# WRITTEN REQUEST
Swap "dropdown" for "drop-down" in the part of the listing that opens with the line containing "Expand the How To Purchase dropdown" and closes with the line containing "coord(387,47)". Give back only those lines, with nothing else changed.

# GIVEN DATA
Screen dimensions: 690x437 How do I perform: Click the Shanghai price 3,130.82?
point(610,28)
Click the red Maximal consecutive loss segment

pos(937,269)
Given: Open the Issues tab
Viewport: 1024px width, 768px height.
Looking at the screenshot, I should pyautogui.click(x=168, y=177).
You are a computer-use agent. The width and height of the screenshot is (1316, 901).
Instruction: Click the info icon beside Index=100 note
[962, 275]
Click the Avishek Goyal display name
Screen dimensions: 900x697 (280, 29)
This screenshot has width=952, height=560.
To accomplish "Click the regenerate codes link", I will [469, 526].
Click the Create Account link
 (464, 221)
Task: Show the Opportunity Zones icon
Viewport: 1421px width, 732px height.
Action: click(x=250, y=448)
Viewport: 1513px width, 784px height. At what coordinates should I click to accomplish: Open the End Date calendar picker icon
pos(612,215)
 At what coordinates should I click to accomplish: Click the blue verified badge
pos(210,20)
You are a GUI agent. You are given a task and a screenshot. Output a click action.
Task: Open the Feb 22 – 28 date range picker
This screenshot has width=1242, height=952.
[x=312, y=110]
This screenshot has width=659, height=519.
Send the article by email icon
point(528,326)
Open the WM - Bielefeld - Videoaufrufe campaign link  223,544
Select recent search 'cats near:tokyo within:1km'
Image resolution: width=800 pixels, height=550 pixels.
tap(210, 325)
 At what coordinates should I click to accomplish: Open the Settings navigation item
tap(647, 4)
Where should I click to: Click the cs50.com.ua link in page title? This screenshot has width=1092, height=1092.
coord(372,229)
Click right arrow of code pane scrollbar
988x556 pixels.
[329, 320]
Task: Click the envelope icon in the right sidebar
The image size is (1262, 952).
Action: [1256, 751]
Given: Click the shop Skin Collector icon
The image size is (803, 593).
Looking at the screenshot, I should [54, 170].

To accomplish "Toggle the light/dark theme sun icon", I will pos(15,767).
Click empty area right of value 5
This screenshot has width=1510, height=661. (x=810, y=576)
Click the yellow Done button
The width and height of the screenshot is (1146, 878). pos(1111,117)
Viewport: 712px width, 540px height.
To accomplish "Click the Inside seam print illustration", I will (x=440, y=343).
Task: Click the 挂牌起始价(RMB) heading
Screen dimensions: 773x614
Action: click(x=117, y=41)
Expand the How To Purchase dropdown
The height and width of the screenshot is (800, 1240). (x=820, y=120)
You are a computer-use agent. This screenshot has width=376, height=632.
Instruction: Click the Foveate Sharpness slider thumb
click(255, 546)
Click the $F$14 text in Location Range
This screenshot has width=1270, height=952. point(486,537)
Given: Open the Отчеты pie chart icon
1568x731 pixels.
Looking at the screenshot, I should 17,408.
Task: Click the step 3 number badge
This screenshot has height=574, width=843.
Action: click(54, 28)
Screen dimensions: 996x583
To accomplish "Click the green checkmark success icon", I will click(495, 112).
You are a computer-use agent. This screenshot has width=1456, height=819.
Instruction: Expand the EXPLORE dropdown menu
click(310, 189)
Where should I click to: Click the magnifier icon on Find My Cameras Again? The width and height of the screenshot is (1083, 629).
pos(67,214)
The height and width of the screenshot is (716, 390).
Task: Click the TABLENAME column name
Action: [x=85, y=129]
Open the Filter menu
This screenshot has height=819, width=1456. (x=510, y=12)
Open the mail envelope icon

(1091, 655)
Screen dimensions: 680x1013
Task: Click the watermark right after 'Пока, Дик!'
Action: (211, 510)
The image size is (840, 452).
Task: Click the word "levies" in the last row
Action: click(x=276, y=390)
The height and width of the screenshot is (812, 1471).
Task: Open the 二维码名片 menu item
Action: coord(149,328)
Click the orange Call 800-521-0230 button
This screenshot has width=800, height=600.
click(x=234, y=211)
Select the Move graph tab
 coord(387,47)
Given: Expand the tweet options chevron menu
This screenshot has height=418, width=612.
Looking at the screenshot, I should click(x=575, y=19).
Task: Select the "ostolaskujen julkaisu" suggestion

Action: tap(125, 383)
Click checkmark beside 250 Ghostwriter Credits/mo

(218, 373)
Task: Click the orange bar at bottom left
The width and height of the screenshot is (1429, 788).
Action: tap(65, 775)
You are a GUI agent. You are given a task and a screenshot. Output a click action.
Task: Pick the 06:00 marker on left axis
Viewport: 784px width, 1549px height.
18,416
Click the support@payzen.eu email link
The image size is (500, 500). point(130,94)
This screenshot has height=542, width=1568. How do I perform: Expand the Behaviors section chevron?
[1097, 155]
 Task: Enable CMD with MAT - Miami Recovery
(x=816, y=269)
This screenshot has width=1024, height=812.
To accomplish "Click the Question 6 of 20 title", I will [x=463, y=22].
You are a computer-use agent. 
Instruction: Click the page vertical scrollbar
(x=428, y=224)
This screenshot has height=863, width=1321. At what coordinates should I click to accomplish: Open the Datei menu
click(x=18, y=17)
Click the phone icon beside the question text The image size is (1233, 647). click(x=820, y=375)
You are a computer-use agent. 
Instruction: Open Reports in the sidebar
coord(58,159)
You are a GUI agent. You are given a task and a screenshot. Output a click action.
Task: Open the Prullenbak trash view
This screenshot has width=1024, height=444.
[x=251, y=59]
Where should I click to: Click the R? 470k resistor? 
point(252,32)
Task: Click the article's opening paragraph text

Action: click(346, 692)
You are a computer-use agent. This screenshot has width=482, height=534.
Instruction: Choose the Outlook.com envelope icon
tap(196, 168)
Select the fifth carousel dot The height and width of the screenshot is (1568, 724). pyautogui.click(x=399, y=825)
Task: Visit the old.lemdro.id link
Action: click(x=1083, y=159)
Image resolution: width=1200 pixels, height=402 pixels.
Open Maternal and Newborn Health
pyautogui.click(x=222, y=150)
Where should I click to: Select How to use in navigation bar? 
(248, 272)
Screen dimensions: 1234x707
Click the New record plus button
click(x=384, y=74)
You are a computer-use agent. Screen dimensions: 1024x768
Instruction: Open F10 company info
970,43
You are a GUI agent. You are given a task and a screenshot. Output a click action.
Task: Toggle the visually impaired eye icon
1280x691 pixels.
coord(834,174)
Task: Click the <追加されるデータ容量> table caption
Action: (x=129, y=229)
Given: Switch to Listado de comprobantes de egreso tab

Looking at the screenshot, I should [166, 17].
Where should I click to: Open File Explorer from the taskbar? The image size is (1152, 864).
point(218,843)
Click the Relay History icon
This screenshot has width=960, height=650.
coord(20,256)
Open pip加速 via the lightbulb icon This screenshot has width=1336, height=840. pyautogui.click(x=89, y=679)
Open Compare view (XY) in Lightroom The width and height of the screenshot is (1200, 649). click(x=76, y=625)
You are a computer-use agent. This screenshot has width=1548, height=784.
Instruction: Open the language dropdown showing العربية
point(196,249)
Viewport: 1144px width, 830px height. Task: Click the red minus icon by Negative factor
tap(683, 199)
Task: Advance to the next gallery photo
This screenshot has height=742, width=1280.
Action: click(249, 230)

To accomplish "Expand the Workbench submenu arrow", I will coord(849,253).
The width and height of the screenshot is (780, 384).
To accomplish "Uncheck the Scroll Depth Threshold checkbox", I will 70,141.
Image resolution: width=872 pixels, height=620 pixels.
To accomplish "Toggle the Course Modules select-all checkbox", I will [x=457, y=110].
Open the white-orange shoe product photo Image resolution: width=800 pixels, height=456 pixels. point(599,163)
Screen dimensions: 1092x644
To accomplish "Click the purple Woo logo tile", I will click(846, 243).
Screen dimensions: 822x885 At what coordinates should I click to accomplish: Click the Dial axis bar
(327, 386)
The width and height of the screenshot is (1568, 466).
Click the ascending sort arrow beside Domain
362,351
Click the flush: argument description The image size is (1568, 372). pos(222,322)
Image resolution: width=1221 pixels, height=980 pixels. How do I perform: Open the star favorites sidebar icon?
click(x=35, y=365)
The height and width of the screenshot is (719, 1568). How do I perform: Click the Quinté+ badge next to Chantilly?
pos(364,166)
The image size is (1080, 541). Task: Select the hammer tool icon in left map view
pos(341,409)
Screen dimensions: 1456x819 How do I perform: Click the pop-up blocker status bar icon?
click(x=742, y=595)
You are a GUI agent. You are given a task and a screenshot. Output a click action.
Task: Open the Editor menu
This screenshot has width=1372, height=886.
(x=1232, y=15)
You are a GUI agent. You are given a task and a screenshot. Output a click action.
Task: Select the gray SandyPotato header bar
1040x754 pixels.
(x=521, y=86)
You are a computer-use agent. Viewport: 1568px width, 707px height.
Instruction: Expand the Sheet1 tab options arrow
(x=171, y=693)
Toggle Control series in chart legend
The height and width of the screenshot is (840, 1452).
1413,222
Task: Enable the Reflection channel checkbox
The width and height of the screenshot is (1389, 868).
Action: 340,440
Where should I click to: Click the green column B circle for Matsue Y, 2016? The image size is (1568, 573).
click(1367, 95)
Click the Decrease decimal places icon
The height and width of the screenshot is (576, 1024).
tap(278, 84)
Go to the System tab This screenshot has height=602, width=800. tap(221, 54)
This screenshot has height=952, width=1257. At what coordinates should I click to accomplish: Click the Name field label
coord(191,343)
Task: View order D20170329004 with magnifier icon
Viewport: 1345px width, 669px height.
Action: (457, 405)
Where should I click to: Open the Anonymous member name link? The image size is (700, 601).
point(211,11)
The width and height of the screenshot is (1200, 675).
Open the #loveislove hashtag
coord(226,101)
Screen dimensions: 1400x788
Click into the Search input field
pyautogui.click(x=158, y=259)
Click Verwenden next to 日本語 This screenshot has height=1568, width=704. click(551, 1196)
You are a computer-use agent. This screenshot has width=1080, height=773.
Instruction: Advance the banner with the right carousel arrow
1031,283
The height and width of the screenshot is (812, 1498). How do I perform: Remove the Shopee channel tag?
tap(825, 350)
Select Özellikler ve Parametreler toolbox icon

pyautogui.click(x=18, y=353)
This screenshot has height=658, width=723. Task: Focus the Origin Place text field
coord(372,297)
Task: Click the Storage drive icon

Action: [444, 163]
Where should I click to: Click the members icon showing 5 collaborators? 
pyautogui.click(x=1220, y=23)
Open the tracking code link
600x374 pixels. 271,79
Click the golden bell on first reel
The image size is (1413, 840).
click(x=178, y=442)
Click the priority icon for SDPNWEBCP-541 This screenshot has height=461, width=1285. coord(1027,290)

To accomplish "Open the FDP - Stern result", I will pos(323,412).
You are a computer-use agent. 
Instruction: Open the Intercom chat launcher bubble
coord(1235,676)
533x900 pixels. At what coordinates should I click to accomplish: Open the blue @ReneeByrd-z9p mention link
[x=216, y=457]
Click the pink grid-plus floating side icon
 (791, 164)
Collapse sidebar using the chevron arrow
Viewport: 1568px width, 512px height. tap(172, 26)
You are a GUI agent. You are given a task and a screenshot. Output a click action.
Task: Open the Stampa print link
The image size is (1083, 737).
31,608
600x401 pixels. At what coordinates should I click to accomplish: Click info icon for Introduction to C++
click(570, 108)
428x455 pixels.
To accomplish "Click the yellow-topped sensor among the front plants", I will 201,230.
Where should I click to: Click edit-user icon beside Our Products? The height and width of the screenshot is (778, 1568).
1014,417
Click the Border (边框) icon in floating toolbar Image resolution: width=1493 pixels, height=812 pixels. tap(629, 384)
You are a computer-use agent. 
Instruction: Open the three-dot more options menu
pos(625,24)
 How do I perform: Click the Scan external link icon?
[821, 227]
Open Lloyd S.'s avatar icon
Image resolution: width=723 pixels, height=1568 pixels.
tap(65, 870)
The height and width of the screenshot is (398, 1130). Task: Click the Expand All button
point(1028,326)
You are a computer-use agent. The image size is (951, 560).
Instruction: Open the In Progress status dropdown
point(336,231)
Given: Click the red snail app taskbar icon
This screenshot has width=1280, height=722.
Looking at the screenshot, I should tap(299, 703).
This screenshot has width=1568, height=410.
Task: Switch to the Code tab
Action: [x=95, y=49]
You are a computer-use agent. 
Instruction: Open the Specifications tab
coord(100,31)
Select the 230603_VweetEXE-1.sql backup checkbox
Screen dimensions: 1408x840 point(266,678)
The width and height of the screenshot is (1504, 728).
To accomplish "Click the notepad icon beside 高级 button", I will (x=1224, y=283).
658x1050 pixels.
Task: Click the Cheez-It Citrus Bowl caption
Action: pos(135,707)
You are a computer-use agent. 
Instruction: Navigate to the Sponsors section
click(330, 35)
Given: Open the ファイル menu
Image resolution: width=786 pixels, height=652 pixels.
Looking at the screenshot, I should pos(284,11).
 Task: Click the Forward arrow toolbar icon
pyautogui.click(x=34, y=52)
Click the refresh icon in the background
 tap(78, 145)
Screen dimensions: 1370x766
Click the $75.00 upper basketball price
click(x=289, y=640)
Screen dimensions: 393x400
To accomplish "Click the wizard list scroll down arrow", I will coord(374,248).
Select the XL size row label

# TASK RESULT
Expand the How To Purchase drop-down
The height and width of the screenshot is (800, 1240). (x=820, y=120)
You are a computer-use agent. This screenshot has width=376, height=632.
Instruction: Click the Foveate Sharpness slider thumb
click(255, 546)
Click the $F$14 text in Location Range
This screenshot has width=1270, height=952. point(486,537)
Given: Open the Отчеты pie chart icon
1568x731 pixels.
Looking at the screenshot, I should 17,408.
Task: Click the step 3 number badge
This screenshot has height=574, width=843.
Action: click(54, 28)
Screen dimensions: 996x583
To accomplish "Click the green checkmark success icon", I will click(495, 112).
You are a computer-use agent. This screenshot has width=1456, height=819.
Instruction: Expand the EXPLORE drop-down menu
click(310, 189)
Where should I click to: Click the magnifier icon on Find My Cameras Again? The width and height of the screenshot is (1083, 629).
pos(67,214)
The height and width of the screenshot is (716, 390).
Task: Click the TABLENAME column name
Action: [x=85, y=129]
Open the Filter menu
This screenshot has height=819, width=1456. (x=510, y=12)
Open the mail envelope icon

(1091, 655)
Screen dimensions: 680x1013
Task: Click the watermark right after 'Пока, Дик!'
Action: (211, 510)
The image size is (840, 452).
Task: Click the word "levies" in the last row
Action: click(x=276, y=390)
The height and width of the screenshot is (812, 1471).
Task: Open the 二维码名片 menu item
Action: coord(149,328)
Click the orange Call 800-521-0230 button
This screenshot has width=800, height=600.
click(x=234, y=211)
Select the Move graph tab
 coord(387,47)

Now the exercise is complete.